Supreme Court rules DACA recipients no longer eligible for in-state tuition
May 29, 2018
Arizona students participating in Deferred Action for Childhood Arrivals program, also known as DACA, are no longer eligible for in-state tuition due to a Supreme Court ruling last month.
DACA recipients such as Maricopa County Community College District student Lizette Zamudio were given lawful status but not legal status. Due to their status, the Arizona Supreme Court ruled against them receiving in-state tuition.
Matt Hasson, director of communications for MCCCD, says a student taking 30 credits will pay an in-state tuition of roughly $2,500. A student being charged the out-of-state cost will pay about $9,800 for the same number of credits.
“It was something that we’ve heard prior to this administration, the threats of DACA being removed …” Zamudio says. “When it finally happened it wasn’t a surprise. It was still upsetting because we had this two-year plan and now we have to plan again because we’re going to have to pay three times more than an in-state student.”

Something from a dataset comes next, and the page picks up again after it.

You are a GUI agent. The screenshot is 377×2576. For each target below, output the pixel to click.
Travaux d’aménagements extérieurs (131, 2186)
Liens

DREAMzone is a resource at Arizona State University for undocumented and DACA students. One of the organization’s founders, Edder Diaz-Martinez, says DREAMzone was created to help raise money and provide information that may help students and educators.
“Our hope is that we have enough money to fund the gap that has been created because of the recent decision,” Diaz-Martinez says. “We want to make sure a permanent solution is made nationally. Ultimately the best remedy for all of this is having a permanent solution for DACA recipients. It might be difficult but that’s what’s going to solve this issue once and for all.”
Zamudio says it’s been difficult trying to work toward a life goal when the status of DACA recipients are constantly changing. She says she’s unable to plan over two years ahead, and it can become discouraging when nothing feels permanent.
“Why would I be paying out-of-state tuition to something I’ve given everything to and a place I call home?” Zamudio says. “If I go back to my home country, I couldn’t tell you how to get anywhere. I don’t know my home country because at the age of five I was brought here.”
Hasson agrees that the uncertainty among DACA students is going to discourage them from even going to school. He says it’s important that they stay since 89 percent of MCCCD graduates stay in the area which helps boost the local and state economy.